BRIEF - Transcribe the data underneath exactly. No images belong in your version.

Stored data entries
::::

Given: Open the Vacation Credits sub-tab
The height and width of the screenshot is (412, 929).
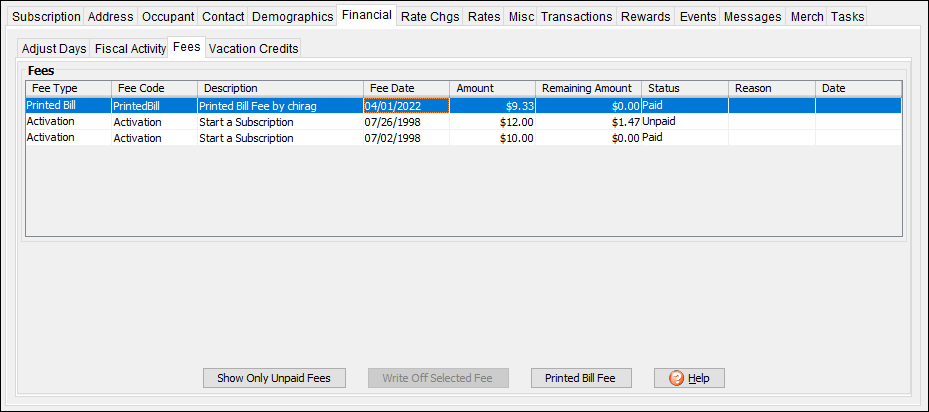Looking at the screenshot, I should pyautogui.click(x=253, y=48).
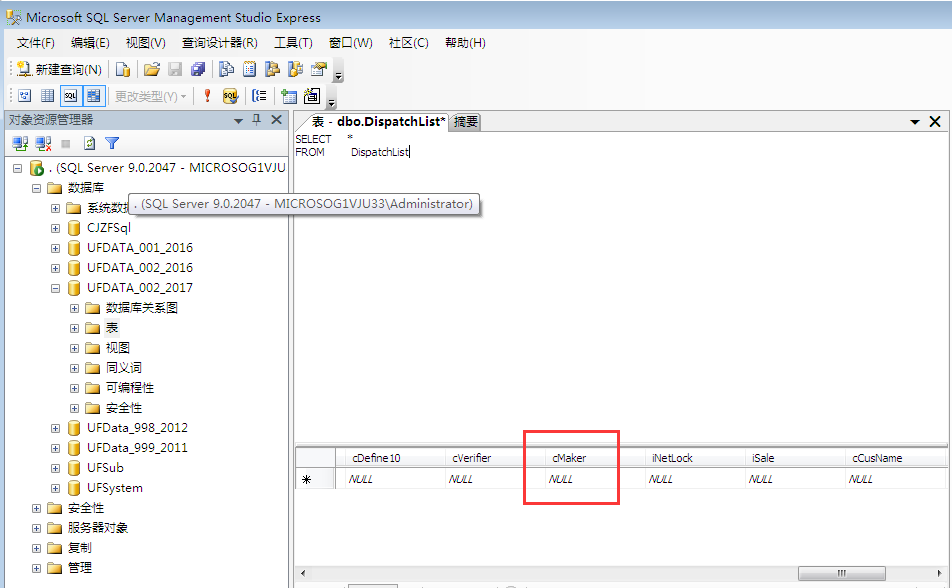Click the Add Table icon in toolbar
The height and width of the screenshot is (588, 952).
click(x=289, y=96)
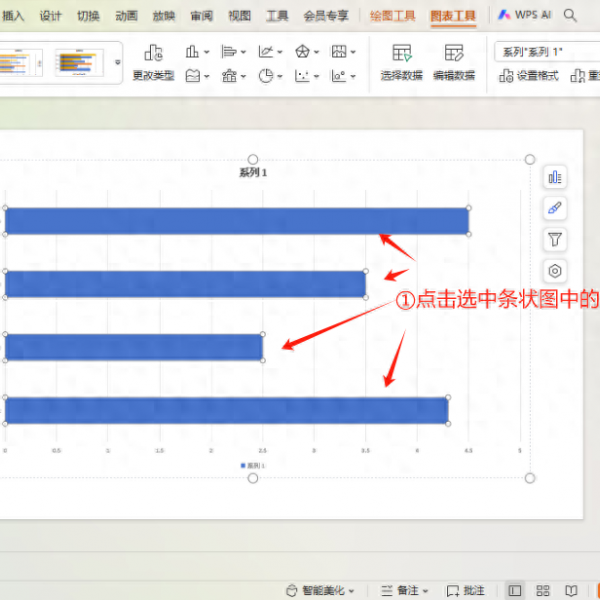Open chart settings hexagon icon
The image size is (600, 600).
[x=555, y=271]
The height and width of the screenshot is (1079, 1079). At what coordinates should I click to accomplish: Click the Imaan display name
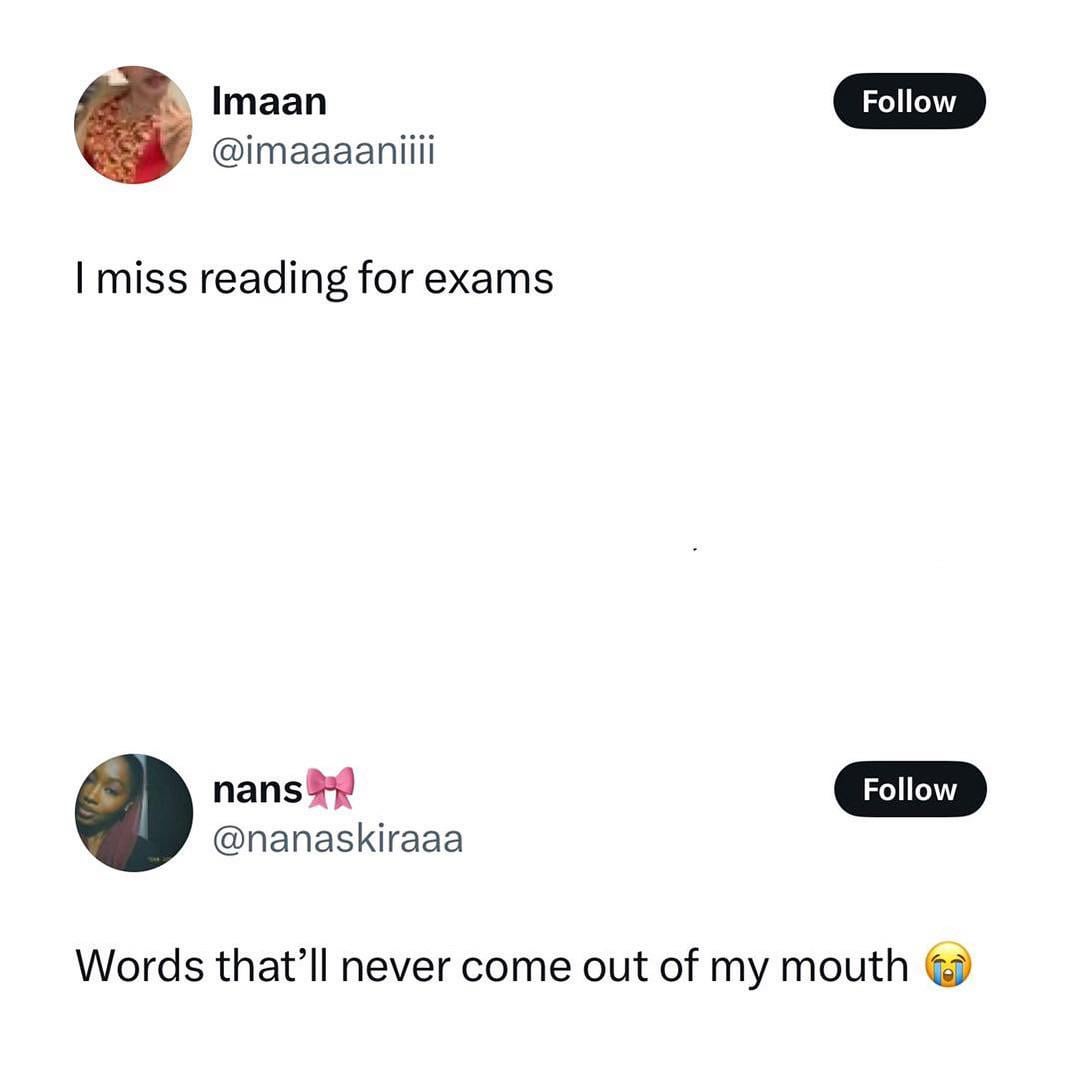[x=269, y=101]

::::

RESPONSE FOR THIS EXERCISE -
Given: Open the Vacation Credits sub-tab
The height and width of the screenshot is (412, 929).
Looking at the screenshot, I should pyautogui.click(x=253, y=48).
Click the Add Table icon in toolbar
The height and width of the screenshot is (588, 952).
click(x=289, y=96)
Open chart settings hexagon icon
The image size is (600, 600).
[x=555, y=271]
The height and width of the screenshot is (1079, 1079). At what coordinates should I click to accomplish: Click the Imaan display name
[x=269, y=101]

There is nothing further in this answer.